All of the entries below, duplicated exactly, make up the answer.

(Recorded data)
- - - -
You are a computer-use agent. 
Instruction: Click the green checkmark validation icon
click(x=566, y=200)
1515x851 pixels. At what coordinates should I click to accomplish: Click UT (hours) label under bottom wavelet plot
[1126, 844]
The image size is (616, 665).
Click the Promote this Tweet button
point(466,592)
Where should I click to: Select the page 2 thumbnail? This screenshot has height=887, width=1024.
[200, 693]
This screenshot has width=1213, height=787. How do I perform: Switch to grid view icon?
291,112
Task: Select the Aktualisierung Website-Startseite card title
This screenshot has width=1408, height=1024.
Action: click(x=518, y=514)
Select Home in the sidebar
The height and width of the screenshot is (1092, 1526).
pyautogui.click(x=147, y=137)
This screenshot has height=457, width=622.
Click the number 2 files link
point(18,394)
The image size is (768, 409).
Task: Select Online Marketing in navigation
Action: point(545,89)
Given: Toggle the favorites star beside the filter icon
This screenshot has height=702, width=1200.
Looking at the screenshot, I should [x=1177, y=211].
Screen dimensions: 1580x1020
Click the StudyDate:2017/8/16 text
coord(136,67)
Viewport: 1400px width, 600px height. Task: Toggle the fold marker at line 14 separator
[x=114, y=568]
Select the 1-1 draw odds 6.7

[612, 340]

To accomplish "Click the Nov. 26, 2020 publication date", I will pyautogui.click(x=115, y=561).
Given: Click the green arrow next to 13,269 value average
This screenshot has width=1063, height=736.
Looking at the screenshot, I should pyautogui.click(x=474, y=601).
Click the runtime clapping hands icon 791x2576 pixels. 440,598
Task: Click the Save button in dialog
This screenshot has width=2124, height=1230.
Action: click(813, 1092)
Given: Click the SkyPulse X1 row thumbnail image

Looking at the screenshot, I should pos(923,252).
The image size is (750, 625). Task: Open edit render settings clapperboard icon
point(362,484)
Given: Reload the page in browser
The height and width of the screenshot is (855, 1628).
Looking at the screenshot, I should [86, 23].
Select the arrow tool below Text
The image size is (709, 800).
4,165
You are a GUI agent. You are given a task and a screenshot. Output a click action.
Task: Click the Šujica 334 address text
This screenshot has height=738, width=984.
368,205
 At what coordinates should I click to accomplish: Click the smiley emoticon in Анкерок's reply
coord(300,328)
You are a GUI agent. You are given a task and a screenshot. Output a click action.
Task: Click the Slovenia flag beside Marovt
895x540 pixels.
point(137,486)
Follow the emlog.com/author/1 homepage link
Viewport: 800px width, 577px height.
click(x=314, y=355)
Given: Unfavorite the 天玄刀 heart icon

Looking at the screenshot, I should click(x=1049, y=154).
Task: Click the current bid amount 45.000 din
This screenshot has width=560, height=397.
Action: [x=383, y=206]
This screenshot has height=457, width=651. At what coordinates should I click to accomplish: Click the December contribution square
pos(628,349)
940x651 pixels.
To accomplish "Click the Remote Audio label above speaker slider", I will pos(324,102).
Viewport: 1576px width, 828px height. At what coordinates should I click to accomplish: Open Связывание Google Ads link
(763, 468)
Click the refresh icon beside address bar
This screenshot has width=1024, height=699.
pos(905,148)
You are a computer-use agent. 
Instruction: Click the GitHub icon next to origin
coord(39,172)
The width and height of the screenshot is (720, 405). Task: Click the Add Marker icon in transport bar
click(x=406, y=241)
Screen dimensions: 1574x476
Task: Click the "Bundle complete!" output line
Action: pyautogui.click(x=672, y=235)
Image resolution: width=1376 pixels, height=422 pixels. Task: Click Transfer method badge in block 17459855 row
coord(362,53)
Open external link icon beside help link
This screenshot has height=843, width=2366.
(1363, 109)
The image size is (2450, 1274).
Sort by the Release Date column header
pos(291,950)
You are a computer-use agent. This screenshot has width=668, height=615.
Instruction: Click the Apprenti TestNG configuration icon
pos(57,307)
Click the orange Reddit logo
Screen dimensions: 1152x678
- - - -
■ **Task response**:
You are a computer-use agent. 
Instruction: Click the green checkmark validation icon
click(x=566, y=200)
1515x851 pixels. At what coordinates should I click to accomplish: Click UT (hours) label under bottom wavelet plot
[1126, 844]
The image size is (616, 665).
Click the Promote this Tweet button
point(466,592)
Where should I click to: Select the page 2 thumbnail? This screenshot has height=887, width=1024.
[200, 693]
This screenshot has width=1213, height=787. How do I perform: Switch to grid view icon?
291,112
Task: Select the Aktualisierung Website-Startseite card title
This screenshot has width=1408, height=1024.
Action: click(x=518, y=514)
Select Home in the sidebar
The height and width of the screenshot is (1092, 1526).
pyautogui.click(x=147, y=137)
This screenshot has height=457, width=622.
Click the number 2 files link
point(18,394)
The image size is (768, 409).
Task: Select Online Marketing in navigation
Action: point(545,89)
Given: Toggle the favorites star beside the filter icon
This screenshot has height=702, width=1200.
Looking at the screenshot, I should [x=1177, y=211].
Screen dimensions: 1580x1020
Click the StudyDate:2017/8/16 text
coord(136,67)
Viewport: 1400px width, 600px height. Task: Toggle the fold marker at line 14 separator
[x=114, y=568]
Select the 1-1 draw odds 6.7

[612, 340]

To accomplish "Click the Nov. 26, 2020 publication date", I will pyautogui.click(x=115, y=561).
Given: Click the green arrow next to 13,269 value average
This screenshot has width=1063, height=736.
Looking at the screenshot, I should pyautogui.click(x=474, y=601).
Click the runtime clapping hands icon 791x2576 pixels. 440,598
Task: Click the Save button in dialog
This screenshot has width=2124, height=1230.
Action: click(813, 1092)
Given: Click the SkyPulse X1 row thumbnail image

Looking at the screenshot, I should pos(923,252).
The image size is (750, 625). Task: Open edit render settings clapperboard icon
point(362,484)
Given: Reload the page in browser
The height and width of the screenshot is (855, 1628).
Looking at the screenshot, I should [86, 23].
Select the arrow tool below Text
The image size is (709, 800).
4,165
You are a GUI agent. You are given a task and a screenshot. Output a click action.
Task: Click the Šujica 334 address text
This screenshot has height=738, width=984.
368,205
 At what coordinates should I click to accomplish: Click the smiley emoticon in Анкерок's reply
coord(300,328)
You are a GUI agent. You are given a task and a screenshot. Output a click action.
Task: Click the Slovenia flag beside Marovt
895x540 pixels.
point(137,486)
Follow the emlog.com/author/1 homepage link
Viewport: 800px width, 577px height.
click(x=314, y=355)
Given: Unfavorite the 天玄刀 heart icon

Looking at the screenshot, I should click(x=1049, y=154).
Task: Click the current bid amount 45.000 din
This screenshot has width=560, height=397.
Action: [x=383, y=206]
This screenshot has height=457, width=651. At what coordinates should I click to accomplish: Click the December contribution square
pos(628,349)
940x651 pixels.
To accomplish "Click the Remote Audio label above speaker slider", I will pos(324,102).
Viewport: 1576px width, 828px height. At what coordinates should I click to accomplish: Open Связывание Google Ads link
(763, 468)
Click the refresh icon beside address bar
This screenshot has width=1024, height=699.
pos(905,148)
You are a computer-use agent. 
Instruction: Click the GitHub icon next to origin
coord(39,172)
The width and height of the screenshot is (720, 405). Task: Click the Add Marker icon in transport bar
click(x=406, y=241)
Screen dimensions: 1574x476
Task: Click the "Bundle complete!" output line
Action: pyautogui.click(x=672, y=235)
Image resolution: width=1376 pixels, height=422 pixels. Task: Click Transfer method badge in block 17459855 row
coord(362,53)
Open external link icon beside help link
This screenshot has height=843, width=2366.
(1363, 109)
The image size is (2450, 1274).
Sort by the Release Date column header
pos(291,950)
You are a computer-use agent. This screenshot has width=668, height=615.
Instruction: Click the Apprenti TestNG configuration icon
pos(57,307)
Click the orange Reddit logo
Screen dimensions: 1152x678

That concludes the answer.